[Extracted data Boundary: Start]

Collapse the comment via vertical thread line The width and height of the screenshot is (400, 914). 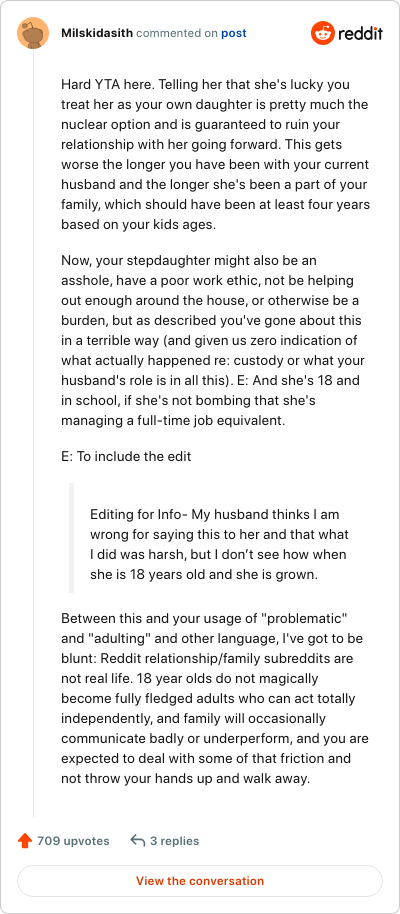[x=33, y=433]
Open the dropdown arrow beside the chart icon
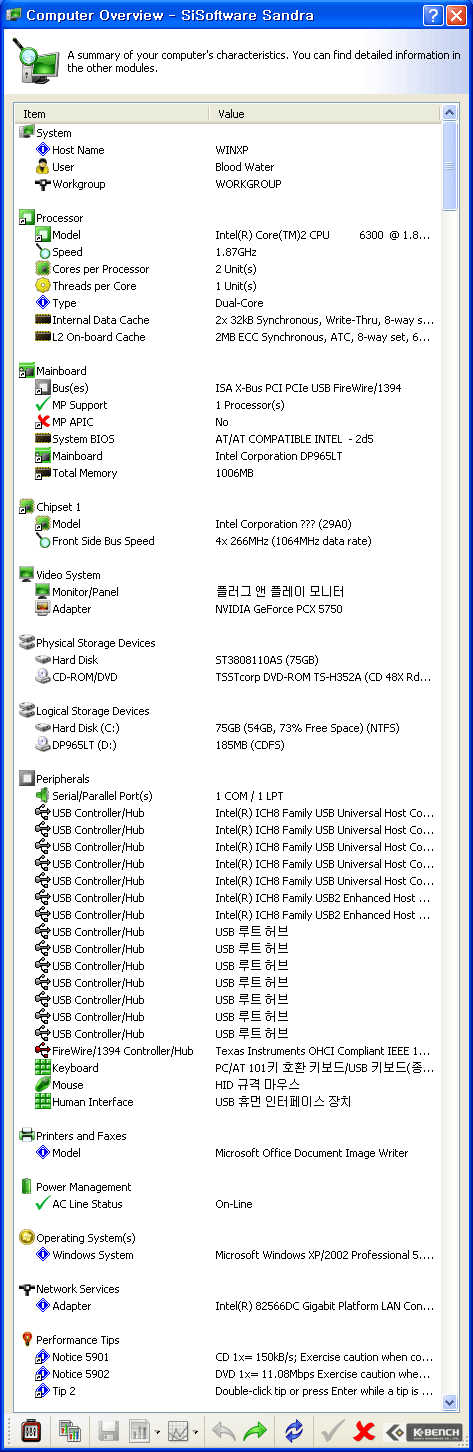The image size is (473, 1452). (x=194, y=1432)
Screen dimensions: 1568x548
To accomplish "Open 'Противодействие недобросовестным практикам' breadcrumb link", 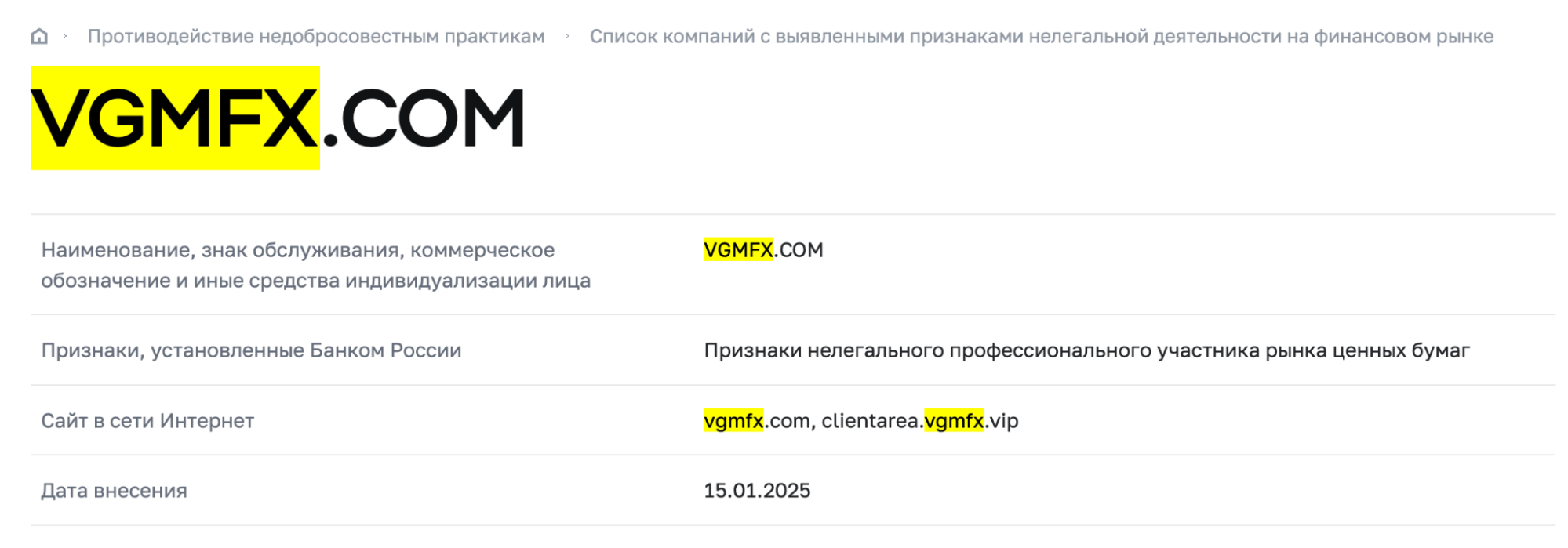I will click(315, 37).
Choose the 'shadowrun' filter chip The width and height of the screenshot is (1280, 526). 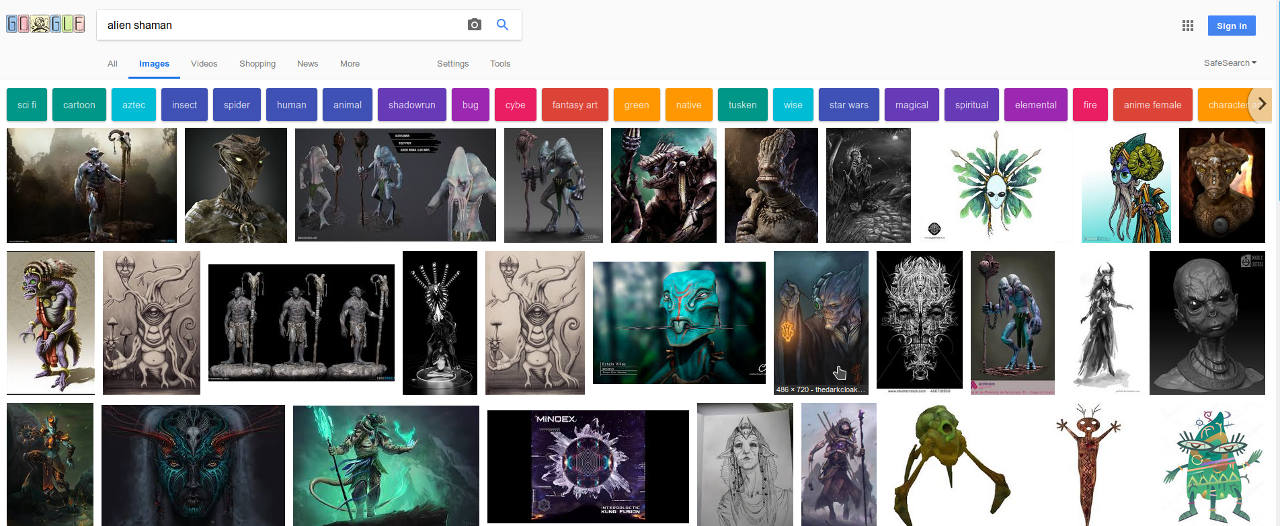tap(411, 105)
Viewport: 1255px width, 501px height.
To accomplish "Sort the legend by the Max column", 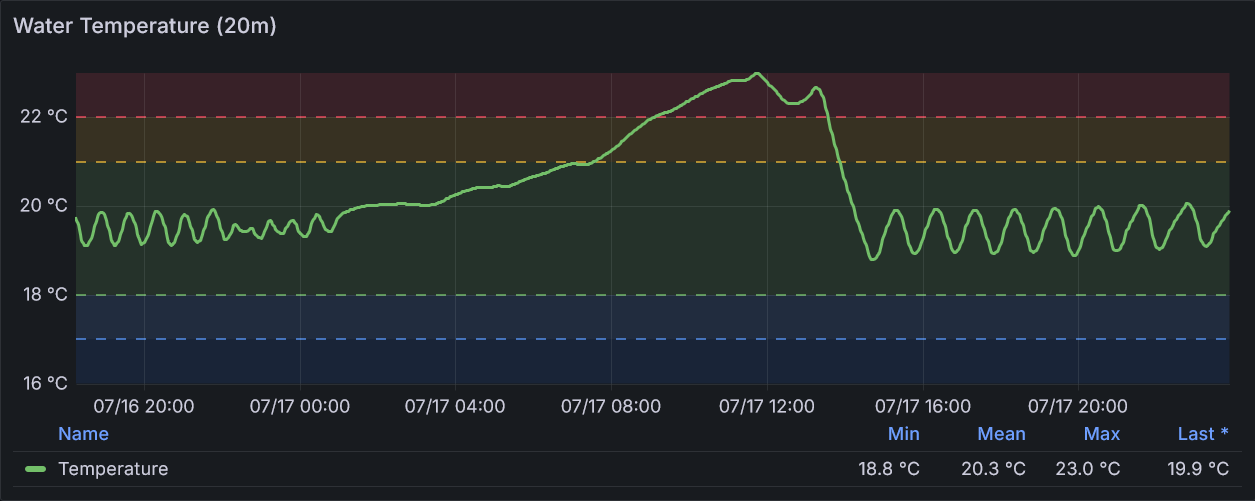I will (1101, 434).
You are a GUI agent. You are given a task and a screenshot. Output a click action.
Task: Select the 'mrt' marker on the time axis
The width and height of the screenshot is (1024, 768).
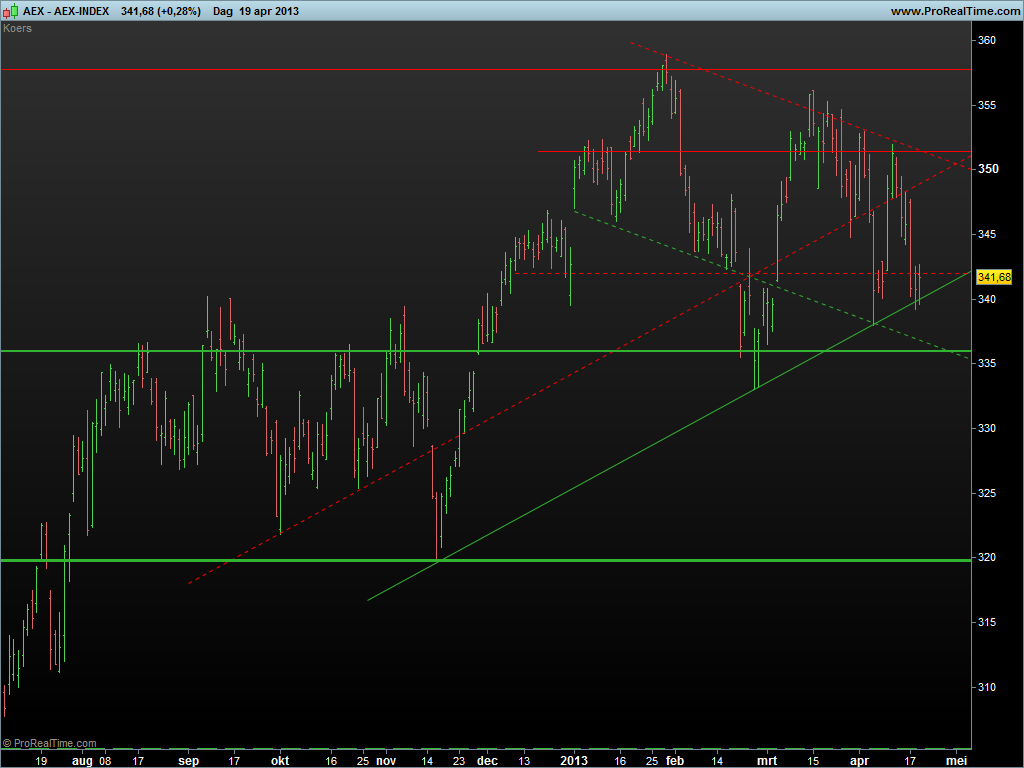pyautogui.click(x=767, y=760)
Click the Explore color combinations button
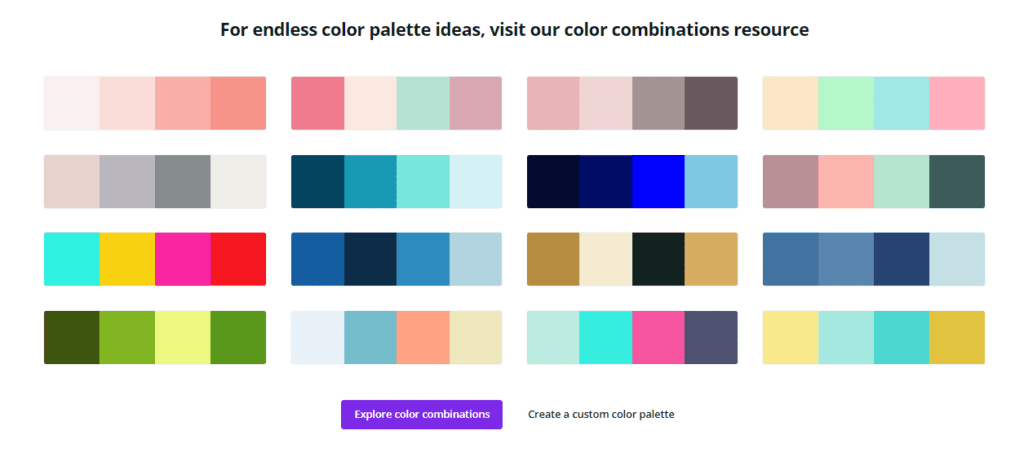Viewport: 1024px width, 462px height. tap(421, 414)
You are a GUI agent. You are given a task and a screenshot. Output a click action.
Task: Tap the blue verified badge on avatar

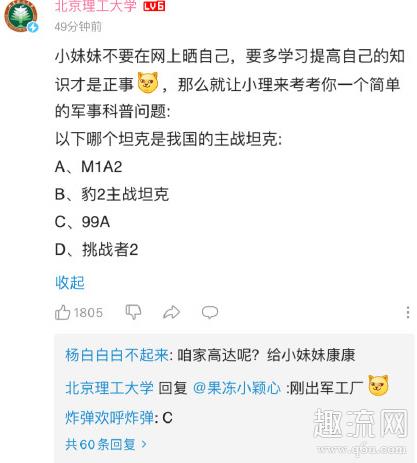tap(33, 27)
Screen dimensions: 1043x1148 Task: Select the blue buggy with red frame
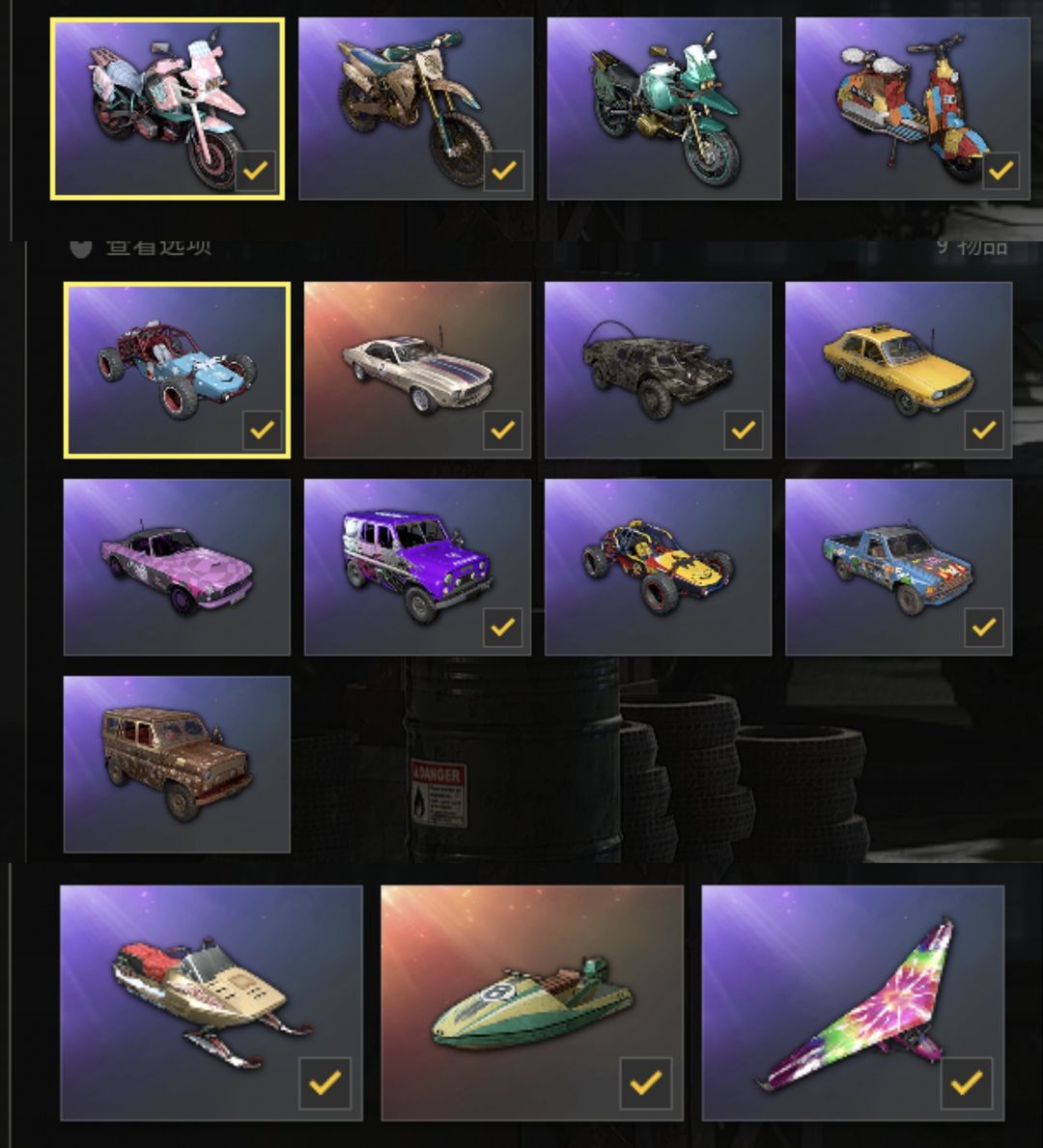177,370
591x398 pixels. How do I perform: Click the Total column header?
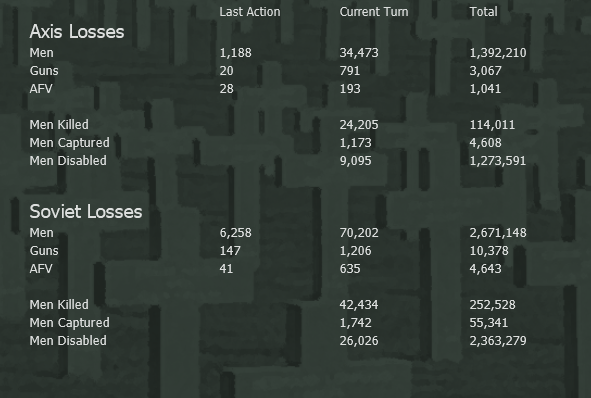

[Extracted data Boundary: End]

▶ What you will do:
All that should appear in the response is the run of lines from the one with "The width and height of the screenshot is (1024, 768)." through the final line of the records, restated exactly, with pictures omitted.

▶ Task solution:
The width and height of the screenshot is (1024, 768).
pyautogui.click(x=767, y=760)
Click the Explore color combinations button
Viewport: 1024px width, 462px height. tap(421, 414)
You are a GUI agent. You are given a task and a screenshot. Output a click action.
Task: Tap the blue verified badge on avatar

tap(33, 27)
Screen dimensions: 1043x1148 Task: Select the blue buggy with red frame
177,370
591x398 pixels. How do I perform: Click the Total column header?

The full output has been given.